Which laboratory result for a patient with multifocal premature ventricular contractions (PVCs) is most important for the nurse to communicate to the health care provider? a. Blood glucose of 243 mg/dL b. Serum chloride of 92 mEq/L c. Serum sodium of 134 mEq/L d. Serum potassium of 2.9 mEq/L

d. Serum potassium of 2.9 mEq/L Hypokalemia increases the risk for ventricular dysrhythmias such as PVCs, ventricular tachycardia, and ventricular fibrillation. The health care provider will need to prescribe a potassium infusion to correct this abnormality. Although the other laboratory values are also abnormal, they are not likely to be the cause of the patient's PVCs and do not require immediate correction.

The nurse obtains a rhythm strip on a patient who has had a myocardial infarction and makes the following analysis: no visible P waves, PR interval not measurable, ventricular rate of 162, R-R interval regular, QRS complex wide and distorted, and QRS duration of 0.18 second. How should the nurse interpret this cardiac rhythm? a. Atrial flutter b. Sinus tachycardia c. Ventricular fibrillation d. Ventricular tachycardia

d.
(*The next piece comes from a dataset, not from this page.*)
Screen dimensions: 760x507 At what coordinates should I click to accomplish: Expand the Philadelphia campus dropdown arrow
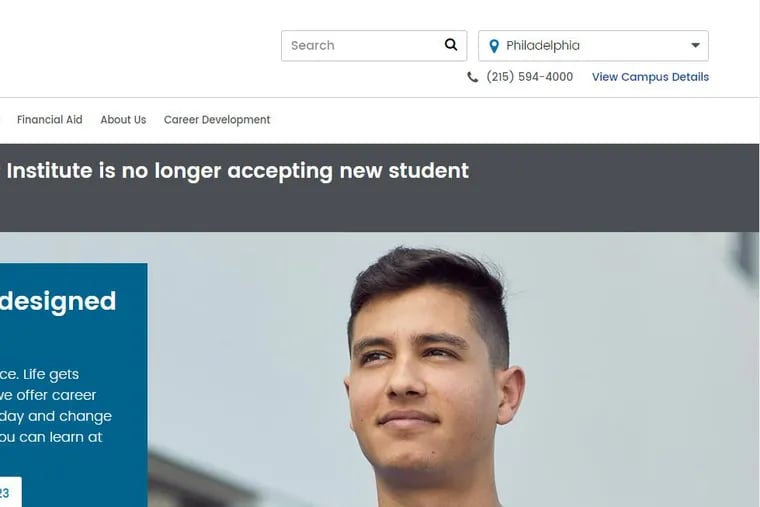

Ventricular tachycardia The absence of P waves, wide QRS, rate greater than 150 beats/min, and the regularity of the rhythm indicate ventricular tachycardia. Atrial flutter is usually regular, has a narrow QRS configuration, and has flutter waves present representing atrial activity. Sinus tachycardia has P waves. Ventricular fibrillation is irregular and does not have a consistent QRS duration.